Figure 3. PM₁₀ increased small intestinal permeability and induced hyporesponsiveness in splenocytes.

A) Lactulose/mannitol excretion in urine was measured weekly. B) Statistical analysis of areas under the curve of mice treated with PM₁₀ or vehicle. Small intestinal permeability from the PM₁₀ treated group was significantly higher compared with vehicle treated group. C) Proliferation of isolated splenocytes from mice treated for 14 days under basal conditions and in response to PM₁₀ (0.5 mg/ml). Response to αCD3 was used as a positive control and results are displayed as a ratio to αCD3 proliferation. Splenocytes isolated from mice that had been treated with PM₁₀ for 14 days had less proliferation in response to PM₁₀ compared with control mice. ^ap<0.05 compared with control mice, n = 8; ^bp<0.05 compared with control in response to PM_10. N = 6.

Figure 4. Cytokine expression in small intestine (SI) and colon taken from WT and IL-10^−/− mice treated with PM₁₀ for 35 days.

A significant increase in IL-17 (A), IL-1β (c), TNFα (D), IL-12 (E) and IL-13 (F) was seen in the colon of IL-10^−/− mice treated with PM₁₀. PM₁₀ induced increased IL-17 and IL-13 in the colons of WT mice. Bars are mean ± SEM n = 6–9 for all groups ^a p<0.05 compared with WT control colon; ^bp<0.05 compared with IL-10^−/− control colon; ^cp<0.05 compared with IL-10^−/− control SI.

Figure 5. Microbiota composition in stool samples from WT and IL-10^−/− mice after 35 days of treatment with PM₁₀.

Stool was analyzed using T-RFLP. (A) Relative abundance of phyla. Table provides mean ± SEM for each phylum as the percentage of total sequences. (B) Bacteria communities were clustered using partial least squares discriminant analysis (PLS-DA). WT mice clustered independently from IL-10 mice, and PM₁₀ treatment shifted the microbiota in both WT and IL-10^−/− groups. WT control: Black squares (n = 9); IL-10^−/− control: Blue triangles (n = 6); WT+PM₁₀: Red circles (n = 3); IL-10^−/−+PM₁₀: green crosses (n = 3).

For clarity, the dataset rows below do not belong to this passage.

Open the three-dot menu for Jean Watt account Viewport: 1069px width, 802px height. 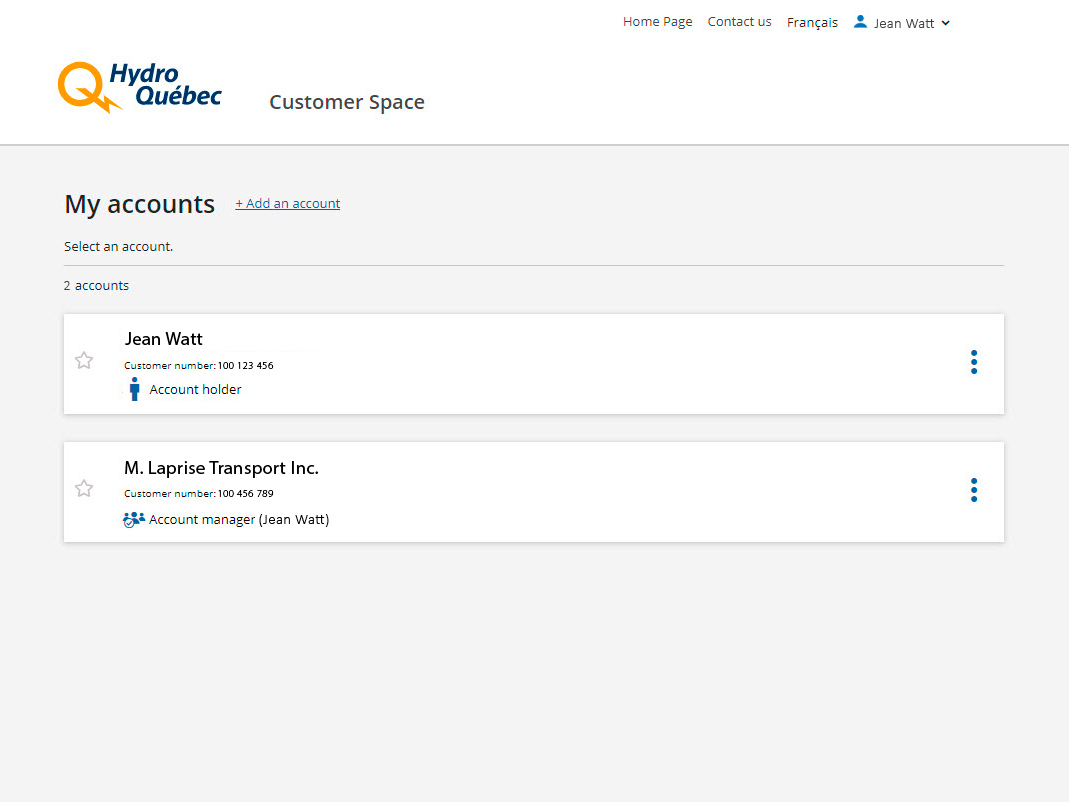(973, 362)
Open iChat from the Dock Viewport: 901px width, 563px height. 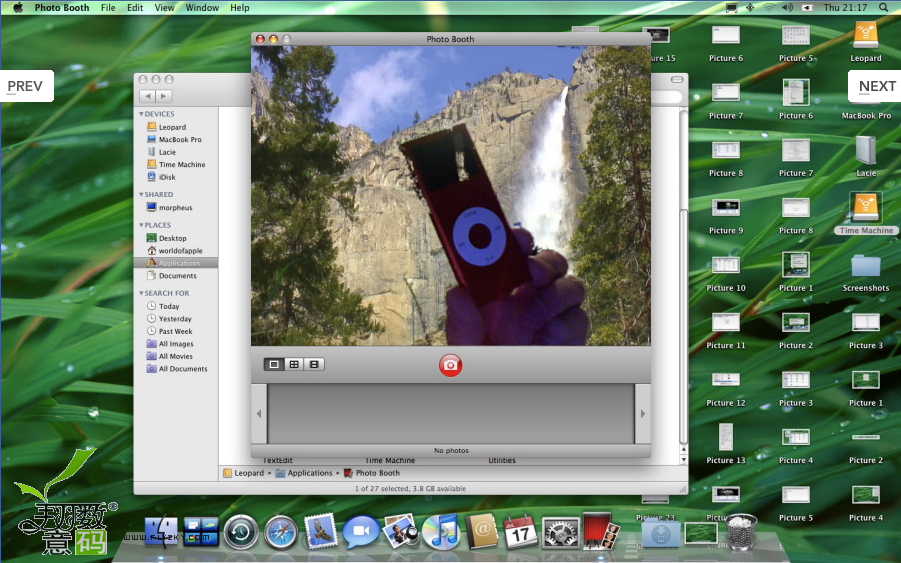360,532
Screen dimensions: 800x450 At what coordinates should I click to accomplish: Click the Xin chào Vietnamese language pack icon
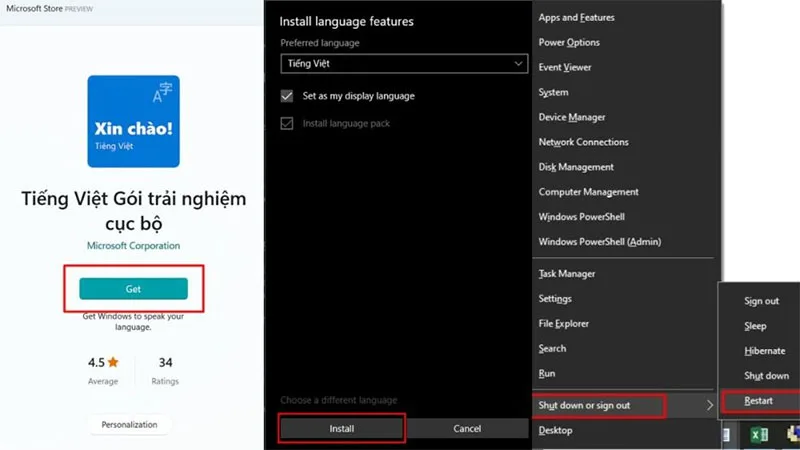[133, 121]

Figure 6. Relative abundance of phyla in stool samples from WT and IL-10^−/− mice at days 0 and 35.

In IL-10^−/− mice, PM₁₀ decreased percentages of Bacteroidetes and increased Firmicutes compared with day 0 (Figure 6). PM₁₀ increased amounts of Verrucomicrobia in both WT and IL-10^−/− mice. Bars are mean ± SEM n = 6–9 for all groups ^*p<0.05 compared with day 0.

Figure 7. Short chain fatty acids in cecal contents.

IL-10^−/− mice exposed to PM₁₀ showed a significant increase in isovaleric (F) and isobutyric (C) and a decrease in butyric acid (D). WT mice had a significant decrease in butyric acid (D) and valeric acid (F). Bars are mean ± SEM n = 6 for all groups ^a p<0.05 compared with WT control mice; ^bp<0.05 compared with IL-10^−/− control mice.